Stored items:
>>
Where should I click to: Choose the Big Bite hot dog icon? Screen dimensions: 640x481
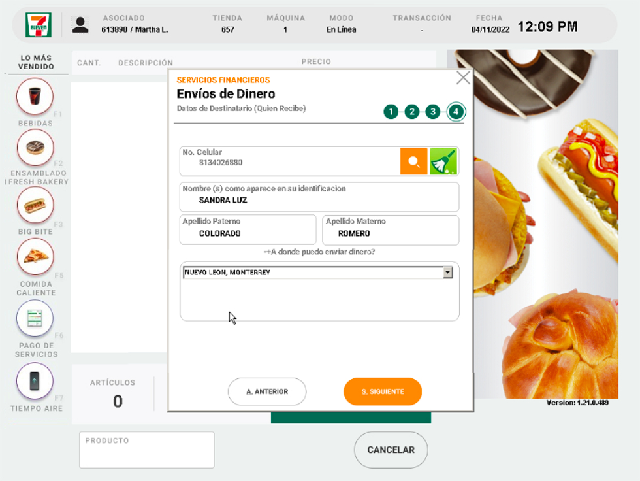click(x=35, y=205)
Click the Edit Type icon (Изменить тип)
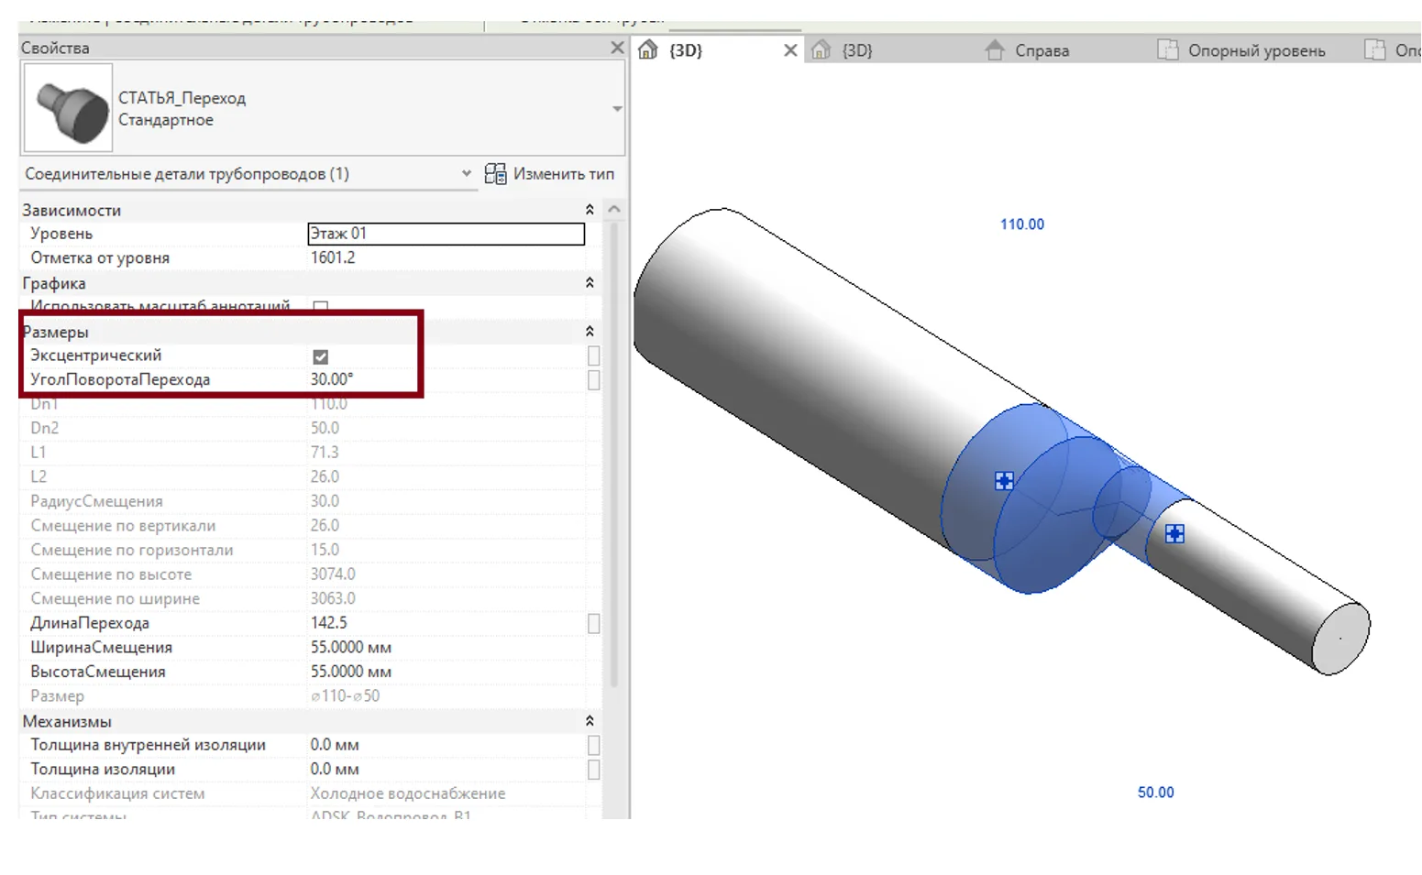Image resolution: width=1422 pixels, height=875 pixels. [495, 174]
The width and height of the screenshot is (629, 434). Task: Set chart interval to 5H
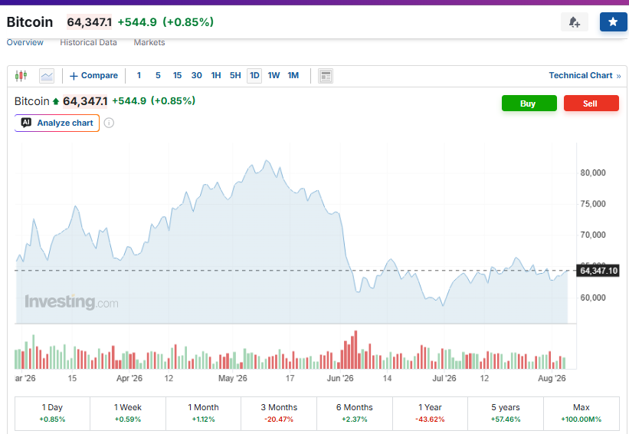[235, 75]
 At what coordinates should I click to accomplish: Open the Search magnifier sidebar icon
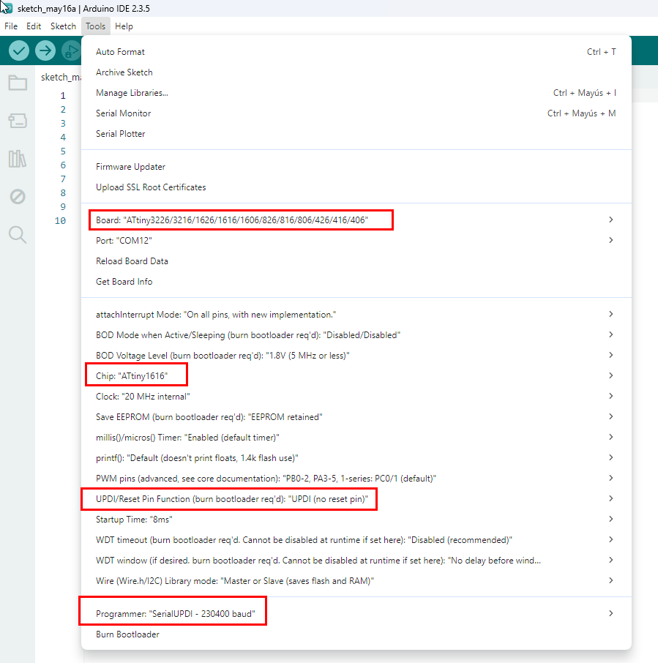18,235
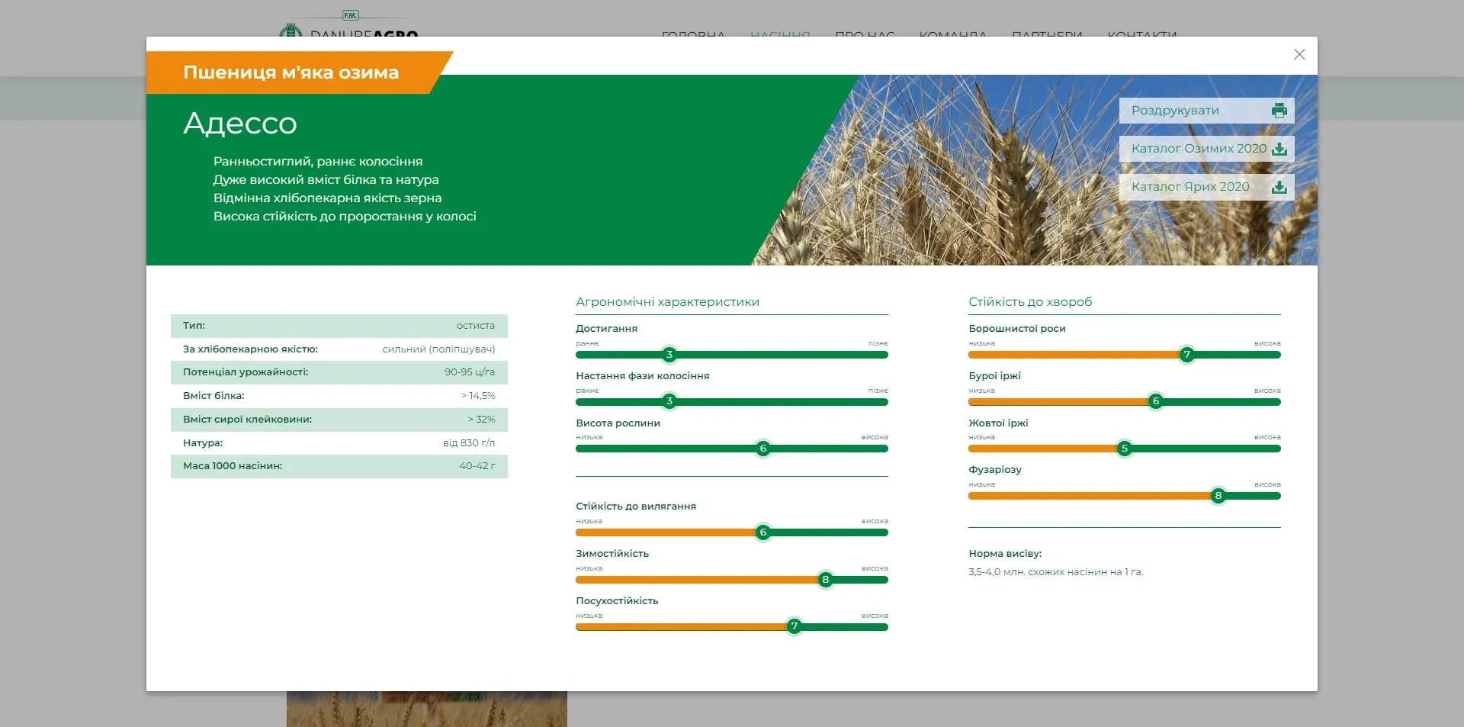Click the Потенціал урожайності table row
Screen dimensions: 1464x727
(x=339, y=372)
<<
>>
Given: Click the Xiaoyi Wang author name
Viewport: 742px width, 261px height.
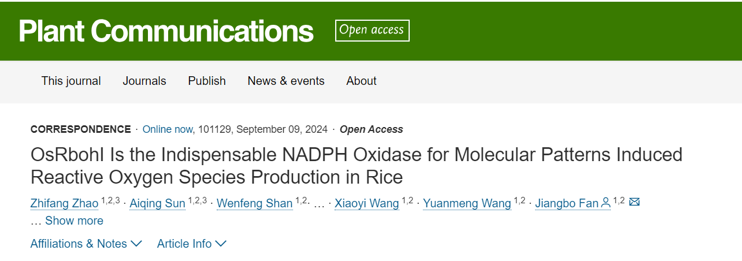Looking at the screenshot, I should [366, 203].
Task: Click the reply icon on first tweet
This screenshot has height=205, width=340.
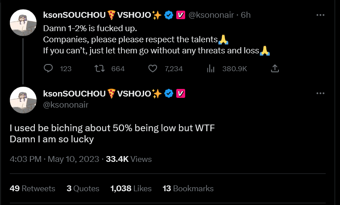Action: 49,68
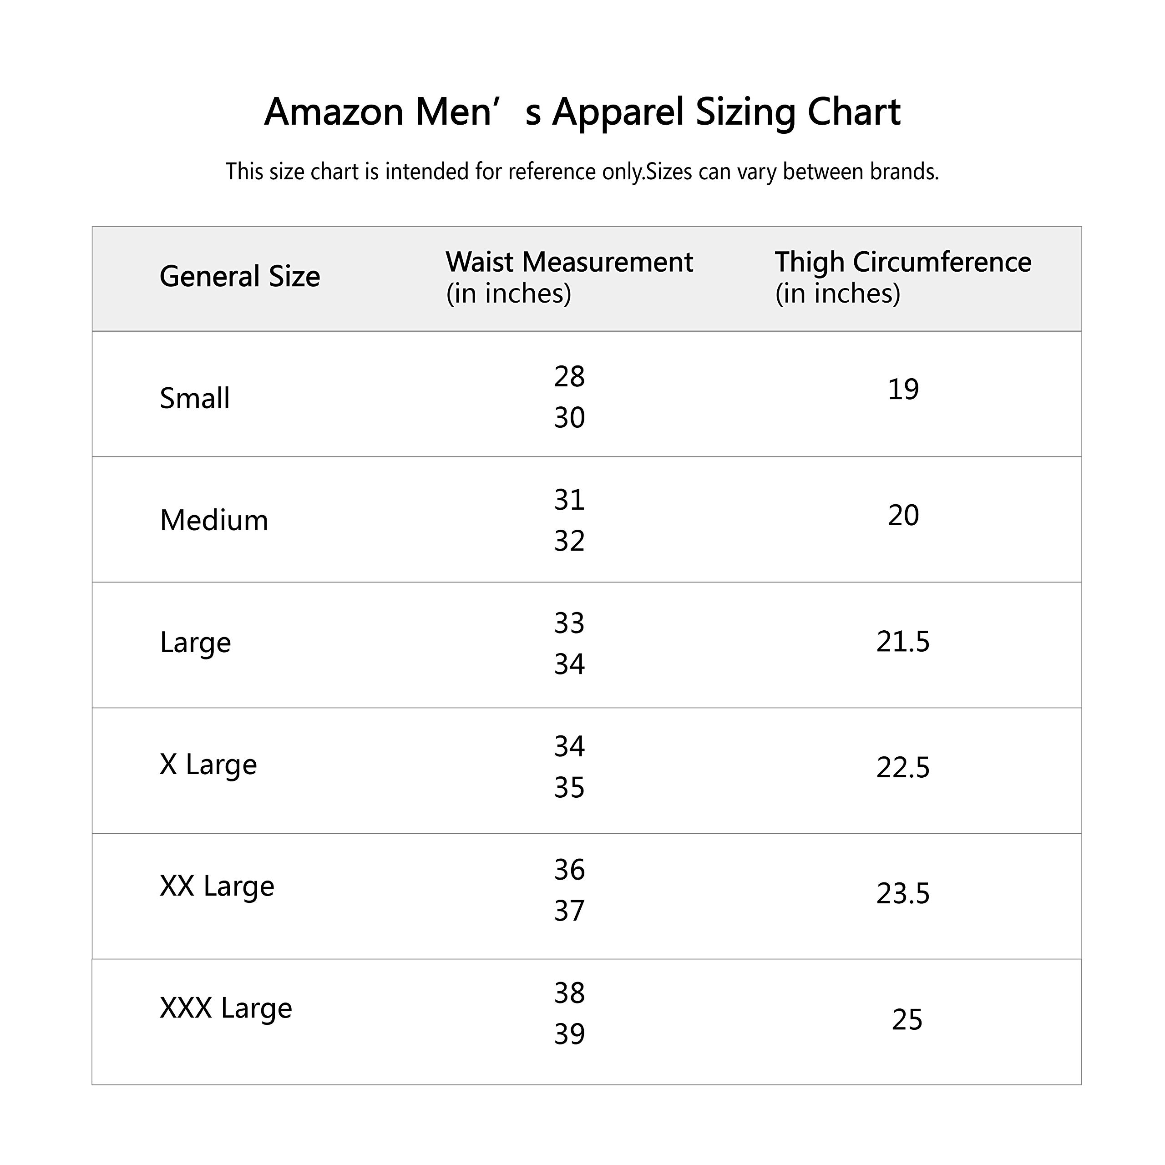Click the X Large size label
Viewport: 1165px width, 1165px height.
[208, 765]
<<
Exactly as written above, retype the lines starting at the one holding "Given: Click the Xiaoyi Wang author name" and ending at the one holding "Task: Click the reply icon on first tweet", both included, but not the pictures.

Given: Click the Xiaoyi Wang author name
Viewport: 742px width, 261px height.
Looking at the screenshot, I should [366, 203].
Task: Click the reply icon on first tweet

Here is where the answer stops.